▸ The problem:
State the number of lines in these records that include the word "button", and add nothing to it.

▸ The data:
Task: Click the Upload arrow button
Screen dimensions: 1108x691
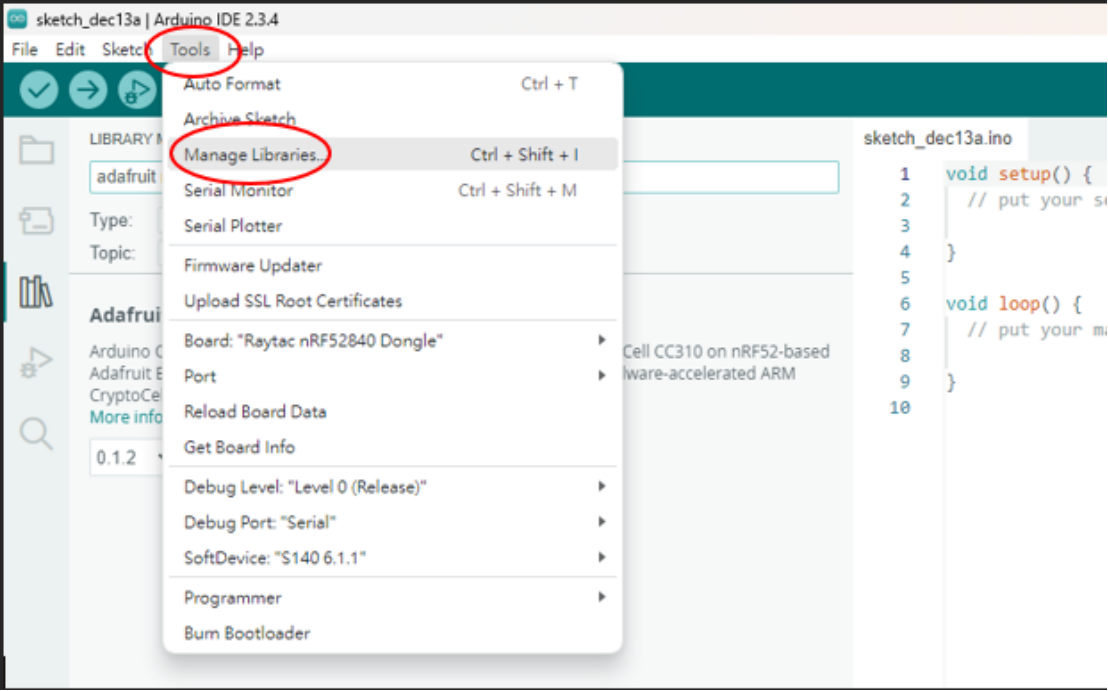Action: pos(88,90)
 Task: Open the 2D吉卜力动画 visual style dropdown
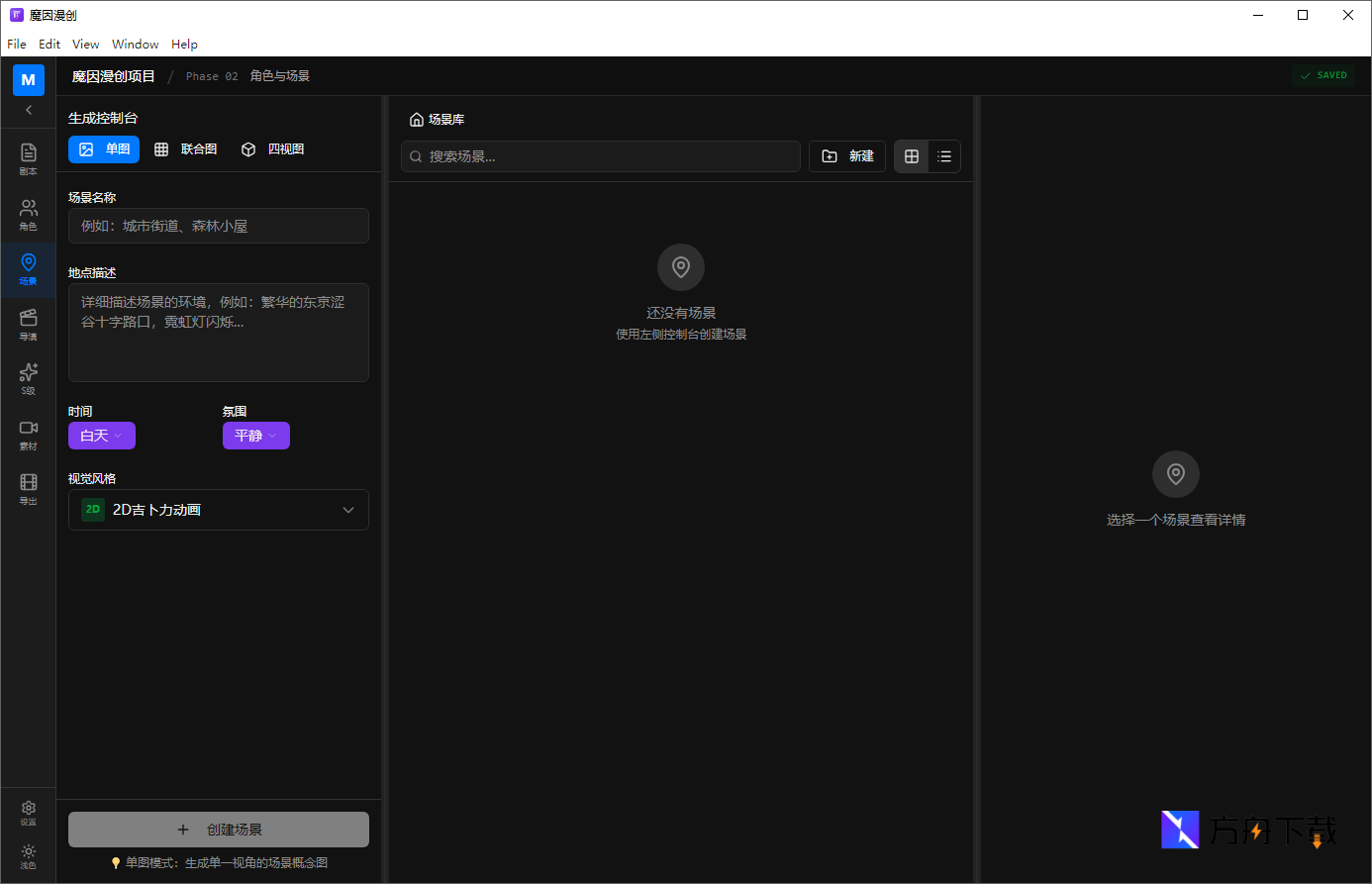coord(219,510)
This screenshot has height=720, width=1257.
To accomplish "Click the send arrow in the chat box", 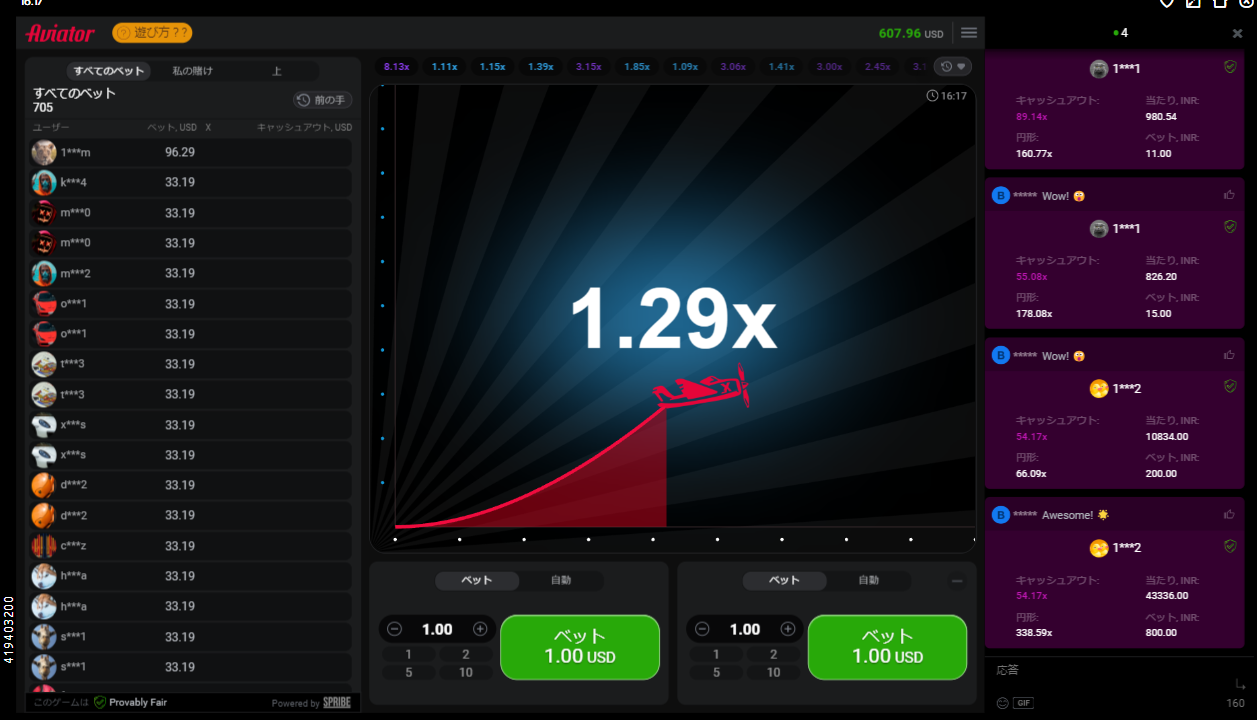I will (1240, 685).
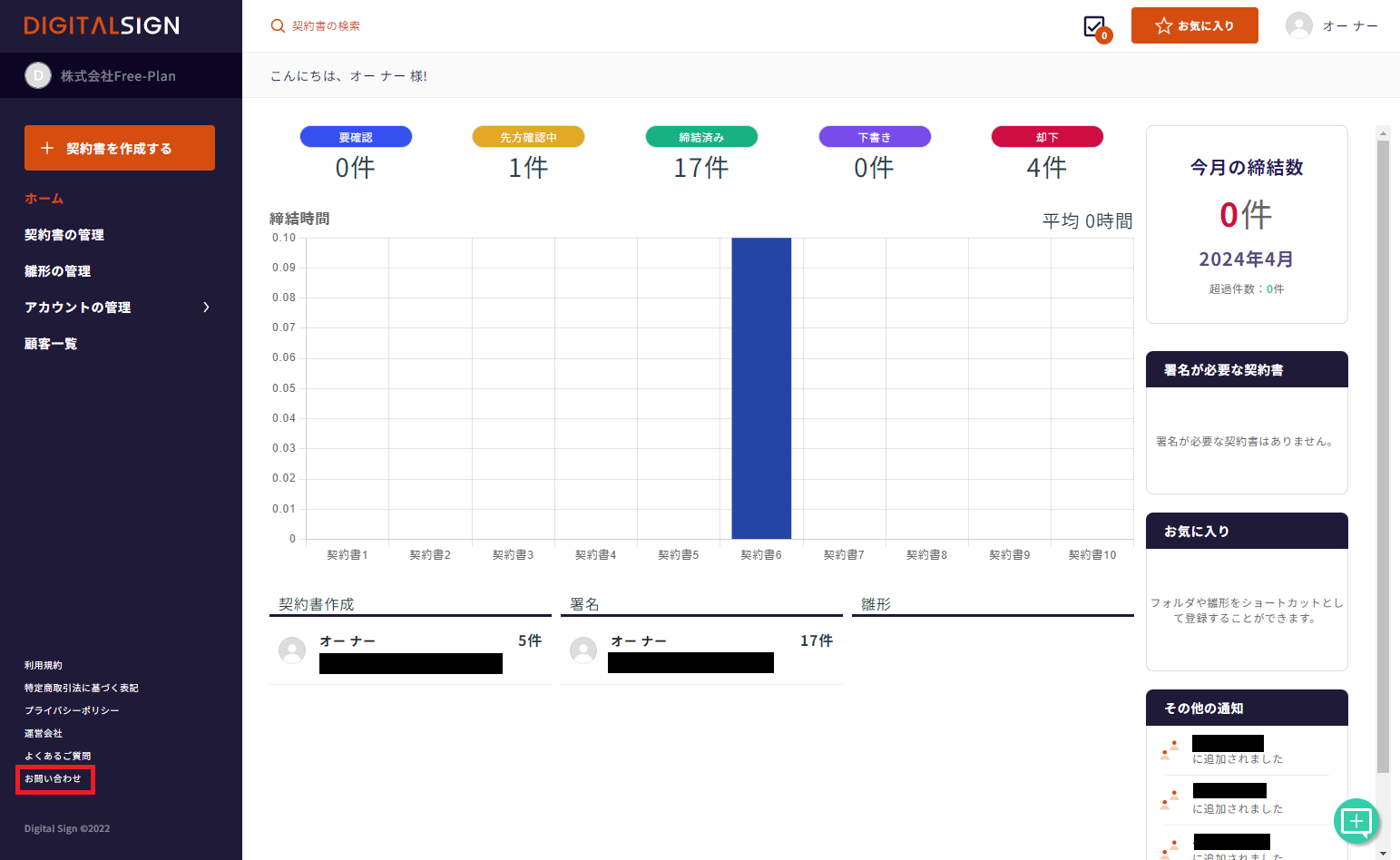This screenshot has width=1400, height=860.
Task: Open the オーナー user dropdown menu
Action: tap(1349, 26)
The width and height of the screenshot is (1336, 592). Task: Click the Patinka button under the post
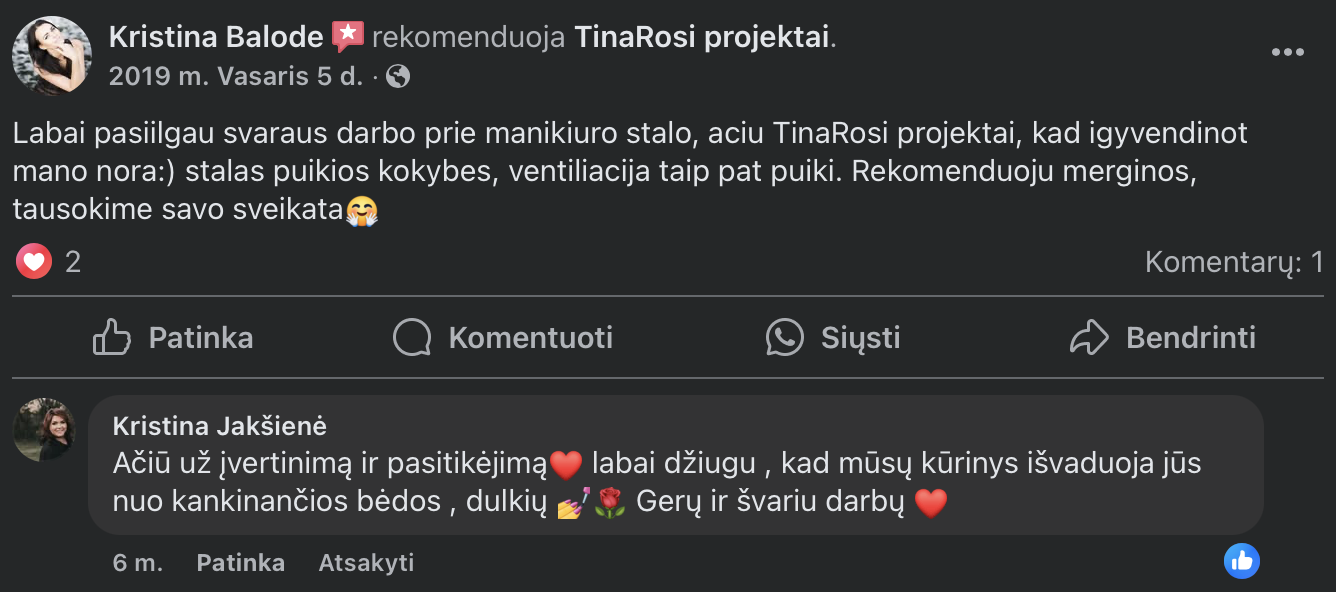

▸ Answer area:
2